**TASK TO COMPLETE**
Find each line below where the word "Expand" occurs, and copy it.

**RECORDED INFORMATION**
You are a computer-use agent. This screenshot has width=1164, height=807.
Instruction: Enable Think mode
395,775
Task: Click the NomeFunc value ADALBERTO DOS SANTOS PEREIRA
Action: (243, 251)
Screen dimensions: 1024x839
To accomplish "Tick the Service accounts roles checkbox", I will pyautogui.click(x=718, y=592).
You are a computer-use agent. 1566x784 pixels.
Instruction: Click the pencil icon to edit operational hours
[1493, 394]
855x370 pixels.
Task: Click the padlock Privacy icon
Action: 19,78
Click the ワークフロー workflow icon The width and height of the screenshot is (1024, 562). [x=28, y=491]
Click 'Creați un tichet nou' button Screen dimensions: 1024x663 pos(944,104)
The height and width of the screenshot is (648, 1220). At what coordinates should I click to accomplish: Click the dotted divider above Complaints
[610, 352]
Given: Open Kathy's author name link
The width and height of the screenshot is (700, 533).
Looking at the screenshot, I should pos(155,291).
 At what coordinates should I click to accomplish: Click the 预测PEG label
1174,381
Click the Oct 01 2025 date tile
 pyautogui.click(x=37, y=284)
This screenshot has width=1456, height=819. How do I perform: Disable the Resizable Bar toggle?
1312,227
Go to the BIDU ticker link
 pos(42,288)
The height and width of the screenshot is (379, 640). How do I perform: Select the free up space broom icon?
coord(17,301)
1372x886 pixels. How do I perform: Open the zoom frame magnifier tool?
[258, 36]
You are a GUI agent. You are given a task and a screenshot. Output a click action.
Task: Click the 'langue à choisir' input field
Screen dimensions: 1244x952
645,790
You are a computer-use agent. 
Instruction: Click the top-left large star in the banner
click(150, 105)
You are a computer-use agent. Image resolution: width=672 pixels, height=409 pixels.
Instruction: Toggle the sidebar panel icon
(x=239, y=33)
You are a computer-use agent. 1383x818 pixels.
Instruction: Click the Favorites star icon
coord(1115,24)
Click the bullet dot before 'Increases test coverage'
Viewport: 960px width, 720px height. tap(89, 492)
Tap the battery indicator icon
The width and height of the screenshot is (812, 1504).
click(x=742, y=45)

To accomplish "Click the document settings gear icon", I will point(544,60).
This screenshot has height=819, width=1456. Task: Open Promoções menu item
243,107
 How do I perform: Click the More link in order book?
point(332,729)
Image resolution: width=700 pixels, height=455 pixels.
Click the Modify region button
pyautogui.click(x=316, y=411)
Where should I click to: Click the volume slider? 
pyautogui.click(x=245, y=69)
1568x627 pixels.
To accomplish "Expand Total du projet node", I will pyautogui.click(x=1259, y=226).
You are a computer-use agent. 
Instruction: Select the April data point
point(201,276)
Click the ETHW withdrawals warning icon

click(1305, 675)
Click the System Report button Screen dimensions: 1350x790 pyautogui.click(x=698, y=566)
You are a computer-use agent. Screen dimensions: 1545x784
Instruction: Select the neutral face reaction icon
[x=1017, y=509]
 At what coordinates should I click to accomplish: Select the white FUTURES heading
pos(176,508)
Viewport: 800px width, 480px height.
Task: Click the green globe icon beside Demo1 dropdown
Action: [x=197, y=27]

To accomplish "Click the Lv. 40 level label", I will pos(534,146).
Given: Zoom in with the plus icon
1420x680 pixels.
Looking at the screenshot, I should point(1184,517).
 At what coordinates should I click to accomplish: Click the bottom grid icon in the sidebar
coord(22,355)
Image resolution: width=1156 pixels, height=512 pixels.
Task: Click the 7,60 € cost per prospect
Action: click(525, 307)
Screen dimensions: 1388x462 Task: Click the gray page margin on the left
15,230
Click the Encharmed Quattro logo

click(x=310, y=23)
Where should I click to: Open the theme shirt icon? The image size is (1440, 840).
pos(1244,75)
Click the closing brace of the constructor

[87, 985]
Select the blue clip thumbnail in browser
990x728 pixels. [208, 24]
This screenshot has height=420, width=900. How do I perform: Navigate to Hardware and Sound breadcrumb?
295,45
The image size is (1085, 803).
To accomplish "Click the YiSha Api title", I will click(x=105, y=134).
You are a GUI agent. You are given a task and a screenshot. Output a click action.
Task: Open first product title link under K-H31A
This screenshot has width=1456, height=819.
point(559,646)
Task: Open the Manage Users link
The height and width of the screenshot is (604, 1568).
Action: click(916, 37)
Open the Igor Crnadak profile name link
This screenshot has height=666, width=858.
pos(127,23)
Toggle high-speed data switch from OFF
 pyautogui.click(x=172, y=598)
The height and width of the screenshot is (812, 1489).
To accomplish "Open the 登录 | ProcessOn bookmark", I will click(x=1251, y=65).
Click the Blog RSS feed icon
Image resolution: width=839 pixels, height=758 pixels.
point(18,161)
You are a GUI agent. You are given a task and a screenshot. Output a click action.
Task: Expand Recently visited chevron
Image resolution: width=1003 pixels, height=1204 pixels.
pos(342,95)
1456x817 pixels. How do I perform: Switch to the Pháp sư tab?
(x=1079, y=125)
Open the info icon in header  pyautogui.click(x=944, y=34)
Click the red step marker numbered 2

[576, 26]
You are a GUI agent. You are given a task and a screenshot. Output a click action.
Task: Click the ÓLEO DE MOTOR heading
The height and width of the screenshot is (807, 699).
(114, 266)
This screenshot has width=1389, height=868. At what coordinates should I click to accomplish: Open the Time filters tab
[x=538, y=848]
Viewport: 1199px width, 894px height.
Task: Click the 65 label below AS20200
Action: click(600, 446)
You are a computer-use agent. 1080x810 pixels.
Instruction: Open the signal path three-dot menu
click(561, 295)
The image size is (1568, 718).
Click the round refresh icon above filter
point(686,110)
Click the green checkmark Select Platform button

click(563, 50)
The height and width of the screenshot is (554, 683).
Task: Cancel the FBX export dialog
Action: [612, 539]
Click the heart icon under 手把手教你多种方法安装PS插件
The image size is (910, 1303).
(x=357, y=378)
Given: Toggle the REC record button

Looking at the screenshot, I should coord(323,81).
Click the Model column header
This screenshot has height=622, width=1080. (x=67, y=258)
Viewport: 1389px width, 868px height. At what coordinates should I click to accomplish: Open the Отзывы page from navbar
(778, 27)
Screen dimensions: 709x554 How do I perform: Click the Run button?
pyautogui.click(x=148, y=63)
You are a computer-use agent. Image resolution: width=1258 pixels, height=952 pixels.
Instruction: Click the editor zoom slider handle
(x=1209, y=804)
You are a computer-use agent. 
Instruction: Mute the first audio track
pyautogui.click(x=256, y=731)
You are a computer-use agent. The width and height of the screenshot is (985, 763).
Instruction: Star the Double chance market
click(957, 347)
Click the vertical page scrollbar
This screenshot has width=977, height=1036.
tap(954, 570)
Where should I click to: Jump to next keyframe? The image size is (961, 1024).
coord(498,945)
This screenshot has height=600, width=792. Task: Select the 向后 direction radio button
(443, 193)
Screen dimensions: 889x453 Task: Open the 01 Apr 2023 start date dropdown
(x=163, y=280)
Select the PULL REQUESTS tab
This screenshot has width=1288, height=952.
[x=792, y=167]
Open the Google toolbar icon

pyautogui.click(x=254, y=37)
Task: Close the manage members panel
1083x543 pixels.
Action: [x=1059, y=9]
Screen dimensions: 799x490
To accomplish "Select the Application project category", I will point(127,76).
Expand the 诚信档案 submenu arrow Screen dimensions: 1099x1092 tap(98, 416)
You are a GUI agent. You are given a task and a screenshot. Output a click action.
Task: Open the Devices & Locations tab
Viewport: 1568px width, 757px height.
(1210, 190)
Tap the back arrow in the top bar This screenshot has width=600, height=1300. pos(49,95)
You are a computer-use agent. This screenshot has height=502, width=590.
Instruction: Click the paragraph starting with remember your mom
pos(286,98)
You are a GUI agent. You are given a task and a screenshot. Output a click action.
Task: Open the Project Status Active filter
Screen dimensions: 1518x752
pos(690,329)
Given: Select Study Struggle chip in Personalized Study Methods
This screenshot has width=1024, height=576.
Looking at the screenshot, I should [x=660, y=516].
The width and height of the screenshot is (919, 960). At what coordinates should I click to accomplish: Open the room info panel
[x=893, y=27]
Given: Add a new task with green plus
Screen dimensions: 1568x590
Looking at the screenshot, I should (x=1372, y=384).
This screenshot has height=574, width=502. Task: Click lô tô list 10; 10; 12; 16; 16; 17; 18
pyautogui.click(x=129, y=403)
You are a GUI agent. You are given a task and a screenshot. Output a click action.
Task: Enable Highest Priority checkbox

**RESPONSE TO THIS TASK**
To accomplish "Expand Total du projet node", I will pyautogui.click(x=1259, y=226).
Task: Expand Recently visited chevron
Expand the 诚信档案 submenu arrow Screen dimensions: 1099x1092 tap(98, 416)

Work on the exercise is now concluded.